Eyad iZettle is reinventing the banking industry by helping small-business owners live better, work less and earn more. Based in Stockholm, iZettle revolutionized mobile payments in 2010 with the world’s first mini chip card reader and software for mobile devices. Today, small business owners around the world use iZettle’s simple services to improve speed and ease of payments at checkout, business management, sales analytics, customer engagement, and to get funding.
Francesco Do you work in a team of data scientists?
Eyad Yes I do, but at the same time we work very closely with the risk department. As we are a team within risk department.
Francesco So how are you connected to the fraud detection department?
Eyad Fraud detection is one of the objectives of the risk department
Francesco Can you give a brief explanation of what fraud detection means?

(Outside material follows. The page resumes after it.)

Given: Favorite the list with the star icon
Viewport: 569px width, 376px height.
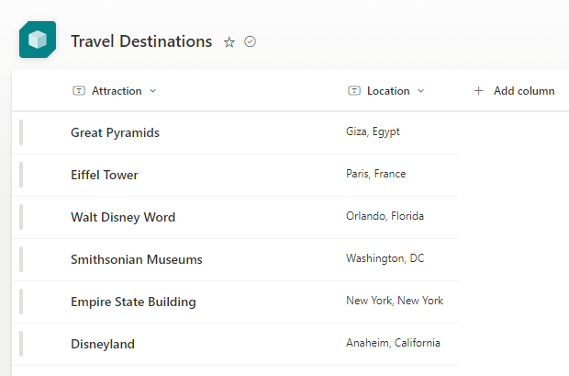Looking at the screenshot, I should [x=229, y=42].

Eyad Fraud is criminal deception intended to result in financial or personal gain. What we mean by fraud detection is being able to detect it as early as possible, either before it happens or after it’s been done, but early enough to reduce losses I would say. Losses could be financial or non-financial even.
Francesco I know that for confidentiality reasons I cannot ask you exactly what I would like to know but, what exactly are you detecting?

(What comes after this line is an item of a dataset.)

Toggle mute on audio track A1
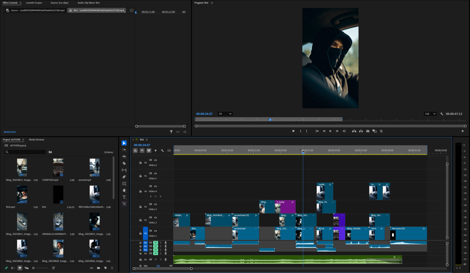 pyautogui.click(x=156, y=242)
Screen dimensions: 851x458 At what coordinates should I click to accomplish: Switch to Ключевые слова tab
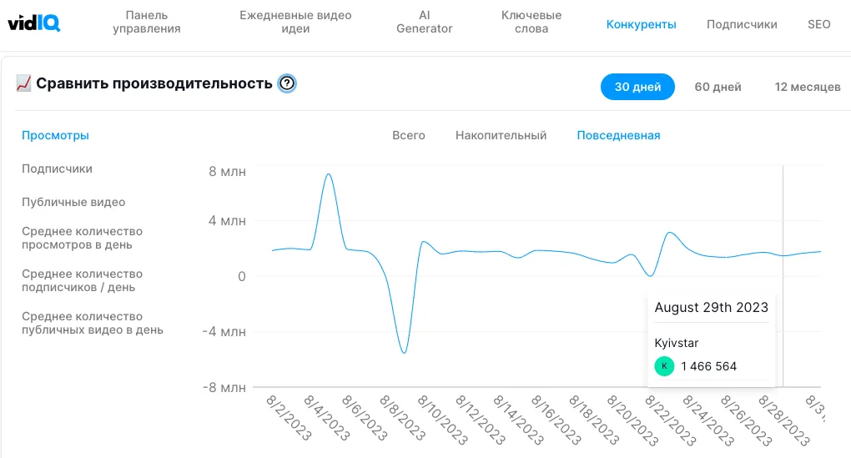click(x=531, y=23)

Eyad Without going much into details, We try to detect and estimate any risks that affect iZettle the company and its merchants. We try to make sure none of these parties lose money or hurt their reputation or brand. You can think of fraud detection in three different perceptions. The traditional one is “Fraud is an outlier” and by outlier I mean few and different. This is an assumption that all what we know is that the fraud won’t occur much and it is gonna be different than the norm. In this case you can use unsupervised techniques. The second perception is that “fraud behavior has occurred before and we know about it”.. This is obviously a supervised learning problem. The third and last one is that “fraud is a sequence of actions that ends up by gaining a reward or not” this is clearly reinforcement learning problem. This is mirroring a bit what happens in data science in general. Is it a coincidence or wanted? Of course the trick is to be able to know when and how to use or combine all these type of perceptions when you are building fraud detection system.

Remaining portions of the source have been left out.